I've got this DF:
structure(list(Date = structure(c(18605, 18604, 18598, 18597,
18590, 18584, 18583, 18578, 18570, 18569, 18563, 18562, 18557,
18549, 18548, 18542, 18541, 18536, 18534, 18529, 18521, 18520,
18515, 18508, 18500, 18499, 18493, 18492, 18486, 18485, 18479,
18478, 18472, 18471, 18465, 18464, 18458, 18457, 18450, 18445,
18444, 18437, 18436, 18430, 18429, 18424, 18416, 18415, 18410,
18409, 18403, 18402, 18396, 18388, 18387, 18381, 18380, 18374,
18373, 18368, 18367, 18360, 18359, 18354, 18340, 18338, 18331,
18325, 18317, 18312, 18289, 18282, 18275, 18268), class = "Date"),
V1 = c(0, 0, 0, 0, 0, 0, 0, 0, 0, 0, 0, 0, 0, 0, 0, 0, 0,
0.3, 0, 0, 0, 0, 0.4, 0, 0, 0, 0, 0.2, 0, 0, 0, 0, 0.7, 0,
0, 0, 0, 0, 0.5, 0, 0, 0, 0, 0.3, 0, 0, 0, 0, 0, 0.4, 0,
0, 0, 0.3, 0, 0, 0, 0, 0, 0, 0, 0, 0.6, 0, 0, 0, 0, 0, 0,
0, 0, 0, 0, 0), V2 = c(0, 0, 0.1, 0, 0, 0.1, 0, 0.2, 0, 0.2,
0.1, 0, 0.2, 0.2, 0, 0.1, 0, 0, 0.1, 0, 0.2, 0, 0, 0.4, 0.2,
0, 0.3, 0, 0.2, 0, 0.3, 0, 0.6, 0, 0.4, 0, 0, 0.2, 0, 0.4,
0.6, 0, 0.3, 0, 0.2, 0.7, 0, 0.1, 0.3, 0, 0.2, 0, 0, 0, 0.3,
0, 0.1, 0.3, 0, 0, 0.3, 0.2, 0, 0, 0, 0, 0.6, 0, 0.4, 0,
0.2, 0, 0, 0.2), V3 = c(0, 0.3, 0, 0.3, 0.4, 0, 0.2, 0, 0.3,
0, 0, 0.2, 0, 0, 0.2, 0, 0.2, 0, 0, 0.1, 0, 0.2, 0, 0, 0,
0.3, 0, 0, 0, 0.4, 0, 0.3, 0, 0.7, 0, 0.2, 0.5, 0.4, 0, 0.4,
0, 0.8, 0.4, 0, 0.2, 0.6, 0.3, 0.2, 0, 0, 0, 0.4, 0.4, 0,
0.2, 0.3, 0, 0.2, 0.3, 0.4, 0, 0.7, 0, 0, 1.4, 0, 0, 1.4,
0, 1, 0, 0, 0.3, 0), V4 = c(0, 0.4, 0, 0.1, 0.1, 0, 0.1,
0, 0, 0.1, 0, 0.1, 0.2, 0, 0.2, 0, 0.2, 0.3, 0, 0, 0, 0.2,
0.3, 0.3, 0, 0, 0, 0.5, 0, 0.6, 0, 0.7, 0, 0, 0, 1.2, 1,
0, 0.3, 0, 1.1, 0, 0, 0.4, 0, 0, 0, 0, 0.2, 0.2, 0, 0, 0.2,
0, 0, 0.1, 0, 0, 0, 0.2, 0.3, 0, 0.2, 0.3, 0, 1.8, 0, 0,
0, 0, 0, 0.2, 0, 0)), row.names = c(NA, -74L), class = c("tbl_df",
"tbl", "data.frame"))
I'd like to mutate column V1, V2, V3 and V4 to instead of showing the current values posted here, I'd instead like to show their differences from the mean average in their respective columns. So mean of V4 = 0.1635135, so the fourth value should be = 0.4-0.1635135 = 0.2364865.

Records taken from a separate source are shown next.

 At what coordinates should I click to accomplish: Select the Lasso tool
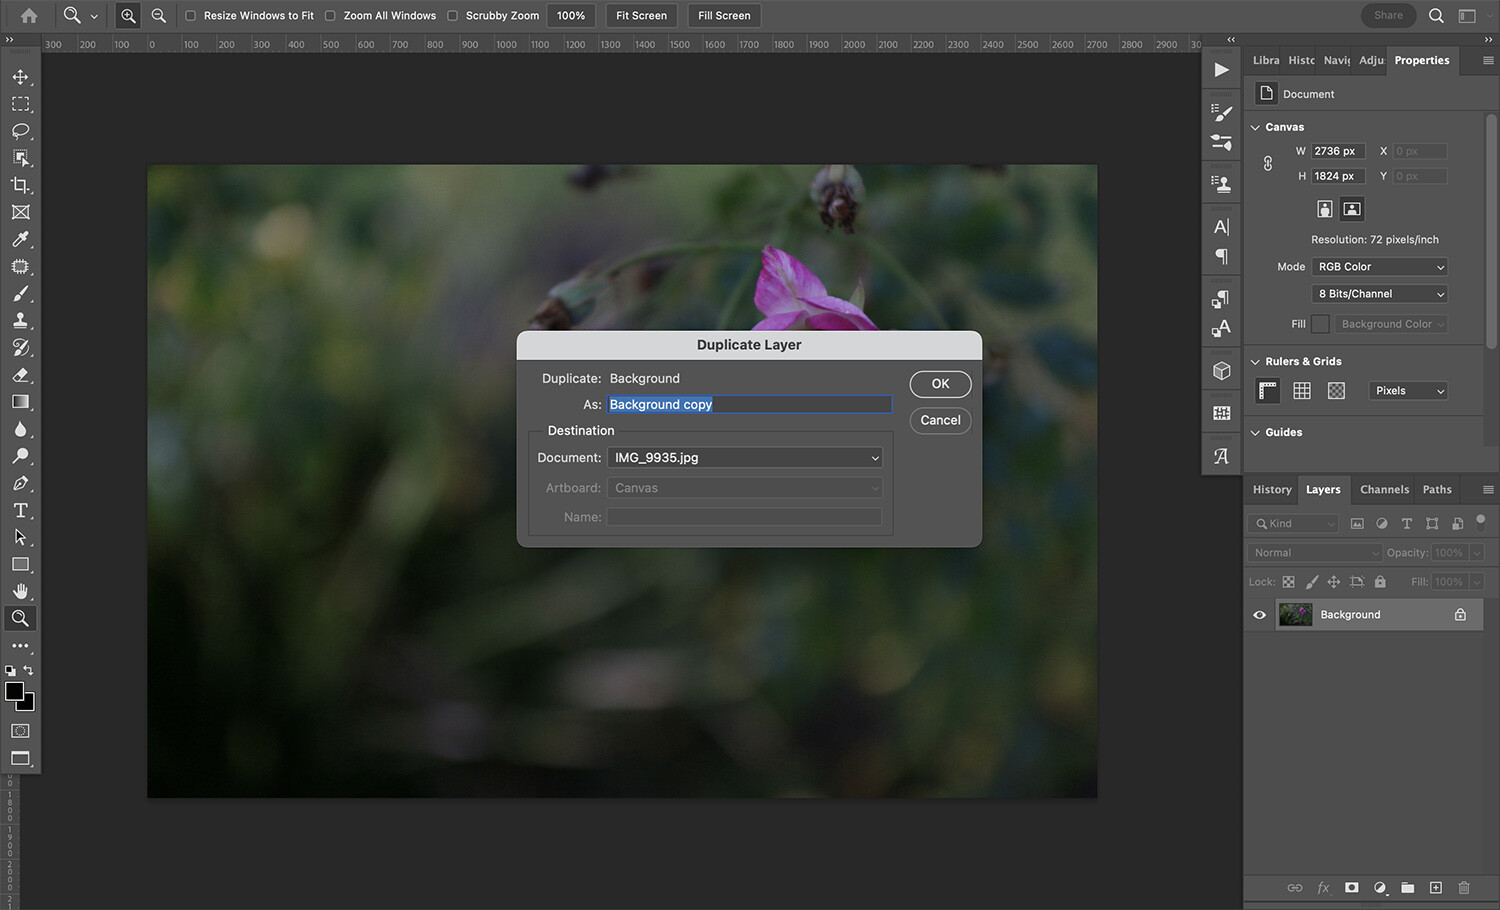21,131
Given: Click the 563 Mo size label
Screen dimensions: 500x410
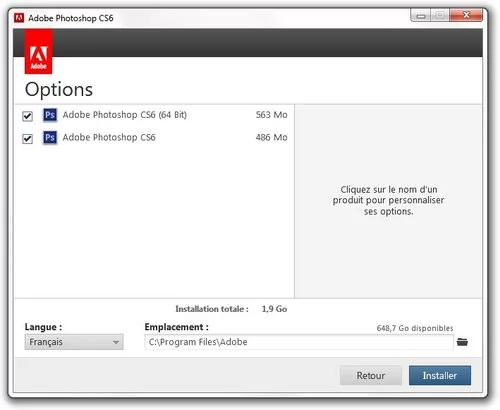Looking at the screenshot, I should coord(271,115).
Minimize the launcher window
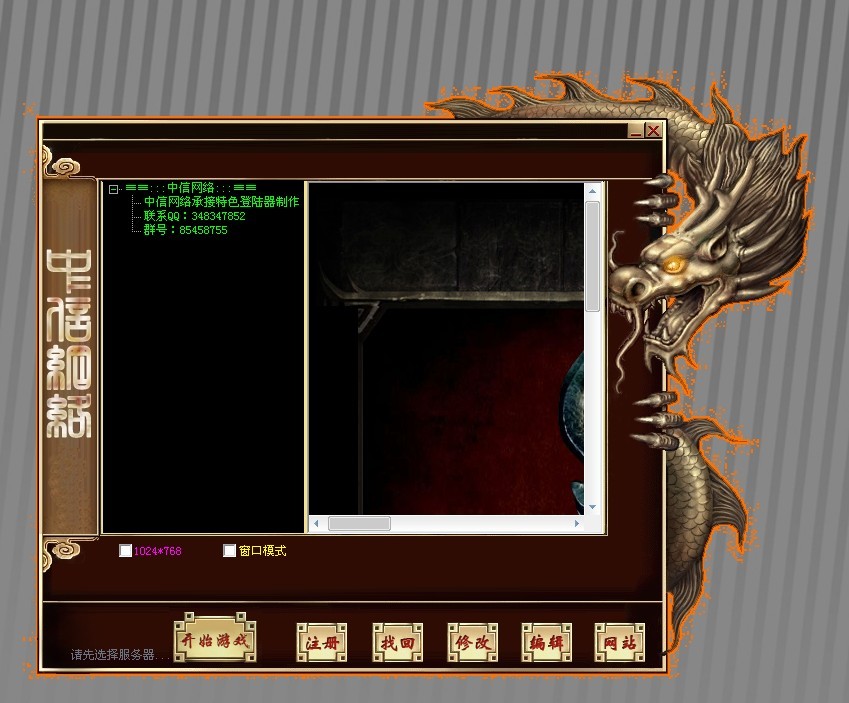Viewport: 849px width, 703px height. tap(636, 131)
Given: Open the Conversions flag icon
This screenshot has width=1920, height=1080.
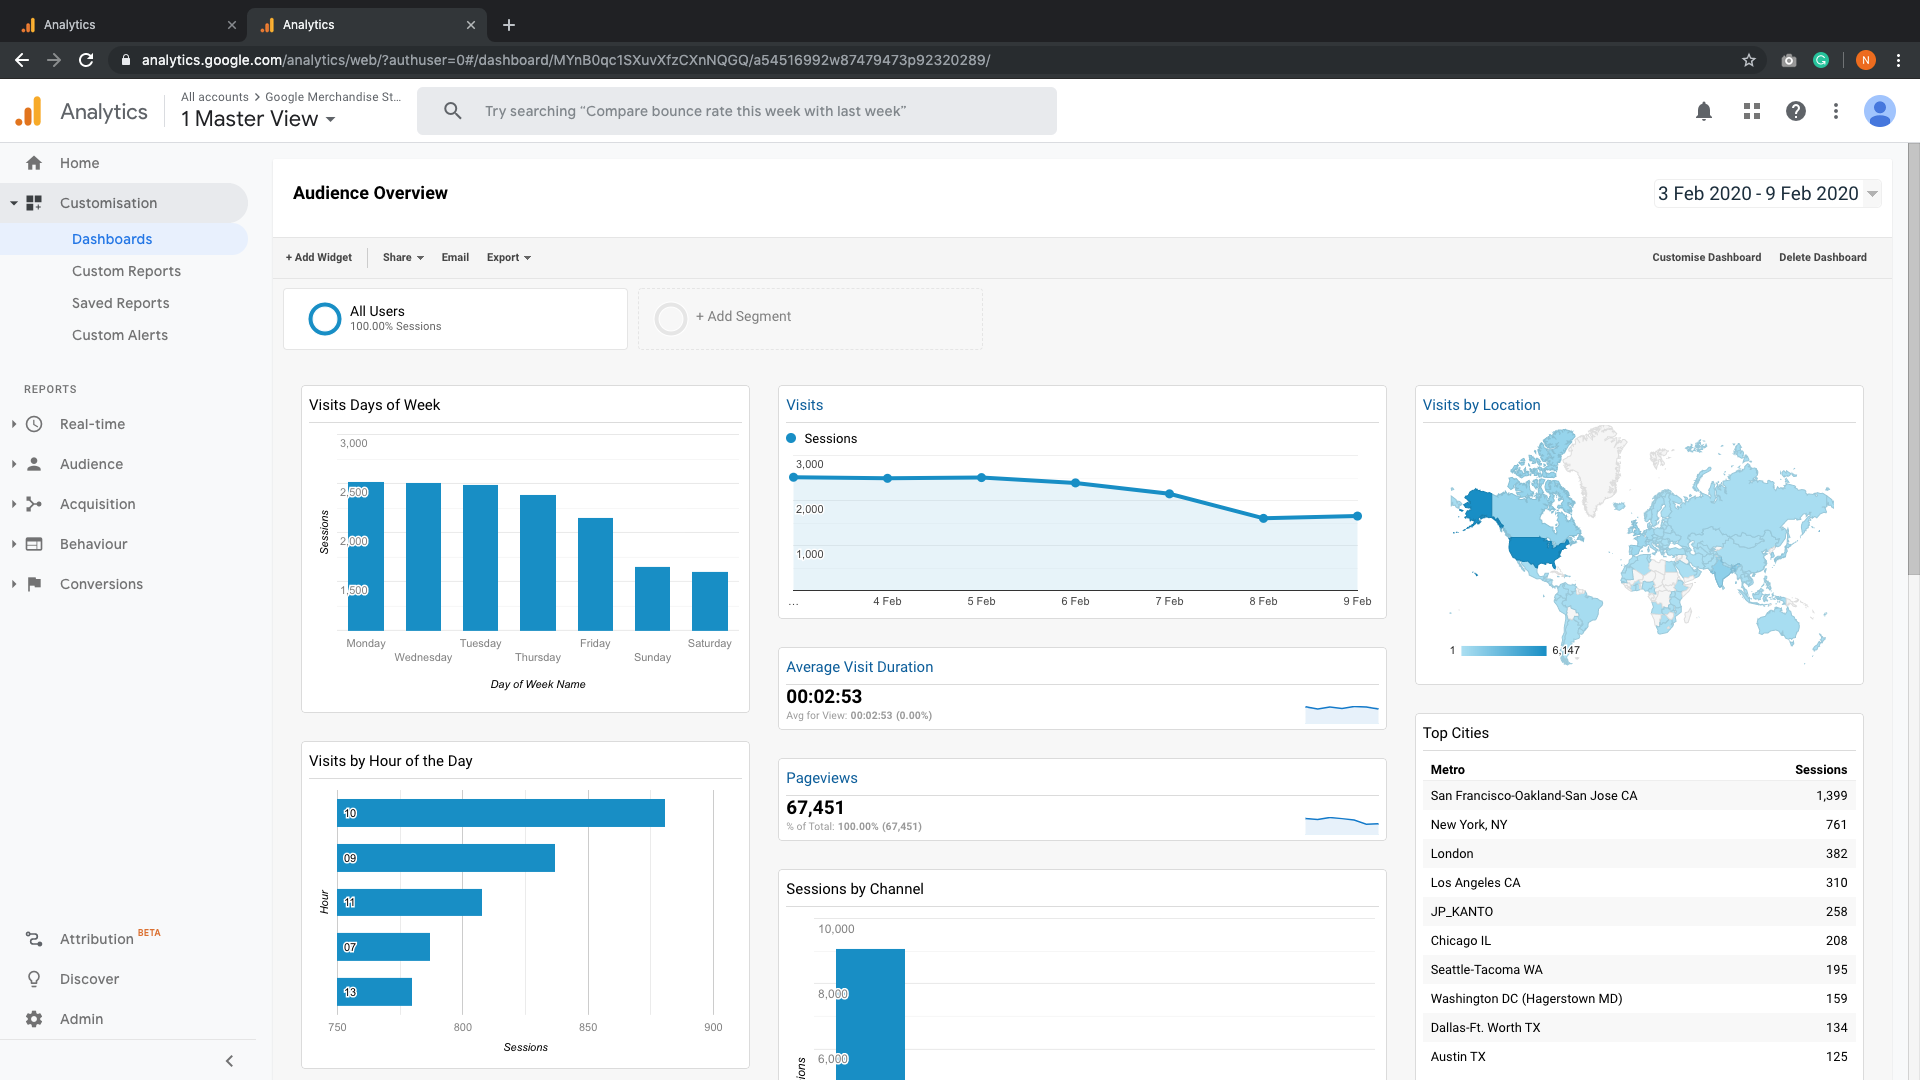Looking at the screenshot, I should click(34, 584).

I've tried doing it piecemeal (doing each column individually), by doing the following, but I keep getting computing errors:
df <- df %>% mutate(across(2, x - mean())
Does anyone have any advice on how I can finish this? Any help greatly appreciated
CodePudding user response:
Solution 1: Use a purrr
-style function in across()
df %>%
mutate(across(V1:V4, ~ .x - mean(.x)))
# # A tibble: 74 × 5
# Date V1 V2 V3 V4
# <date> <dbl> <dbl> <dbl> <dbl>
# 1 2020-12-09 -0.05 -0.128 -0.204 -0.164
# 2 2020-12-08 -0.05 -0.128 0.0959 0.236
# 3 2020-12-02 -0.05 -0.0284 -0.204 -0.164
# 4 2020-12-01 -0.05 -0.128 0.0959 -0.0635
# 5 2020-11-24 -0.05 -0.128 0.196 -0.0635
# ...
Solution 2: Select variables with across()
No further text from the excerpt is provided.